(Entries for finding text and elements)
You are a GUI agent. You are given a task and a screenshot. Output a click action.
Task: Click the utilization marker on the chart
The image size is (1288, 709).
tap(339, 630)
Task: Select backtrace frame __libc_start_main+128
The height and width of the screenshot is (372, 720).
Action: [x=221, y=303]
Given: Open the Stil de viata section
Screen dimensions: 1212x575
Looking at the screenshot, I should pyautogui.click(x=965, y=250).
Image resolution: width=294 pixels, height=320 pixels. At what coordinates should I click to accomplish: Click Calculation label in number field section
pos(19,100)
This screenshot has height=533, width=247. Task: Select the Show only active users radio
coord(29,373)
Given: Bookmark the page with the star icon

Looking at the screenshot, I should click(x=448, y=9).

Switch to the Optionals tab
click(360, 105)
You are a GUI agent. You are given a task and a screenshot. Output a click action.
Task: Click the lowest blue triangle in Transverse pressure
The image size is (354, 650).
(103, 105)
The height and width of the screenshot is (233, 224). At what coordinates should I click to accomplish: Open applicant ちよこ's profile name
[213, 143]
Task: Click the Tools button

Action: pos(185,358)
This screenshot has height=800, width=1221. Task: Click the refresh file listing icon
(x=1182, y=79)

PROBLEM TO WORK ON: Starting at the line that contains "Image resolution: width=294" and continuing through the end of the listing, write those lines out again with "Tools" swapped for "Settings" and nothing else changed.

CORRECT RESULT:
Image resolution: width=294 pixels, height=320 pixels. At what coordinates should I click to accomplish: Click Calculation label in number field section
pos(19,100)
This screenshot has height=533, width=247. Task: Select the Show only active users radio
coord(29,373)
Given: Bookmark the page with the star icon

Looking at the screenshot, I should click(x=448, y=9).

Switch to the Optionals tab
click(360, 105)
You are a GUI agent. You are given a task and a screenshot. Output a click action.
Task: Click the lowest blue triangle in Transverse pressure
The image size is (354, 650).
(103, 105)
The height and width of the screenshot is (233, 224). At what coordinates should I click to accomplish: Open applicant ちよこ's profile name
[213, 143]
Task: Click the Settings button

Action: pos(185,358)
This screenshot has height=800, width=1221. Task: Click the refresh file listing icon
(x=1182, y=79)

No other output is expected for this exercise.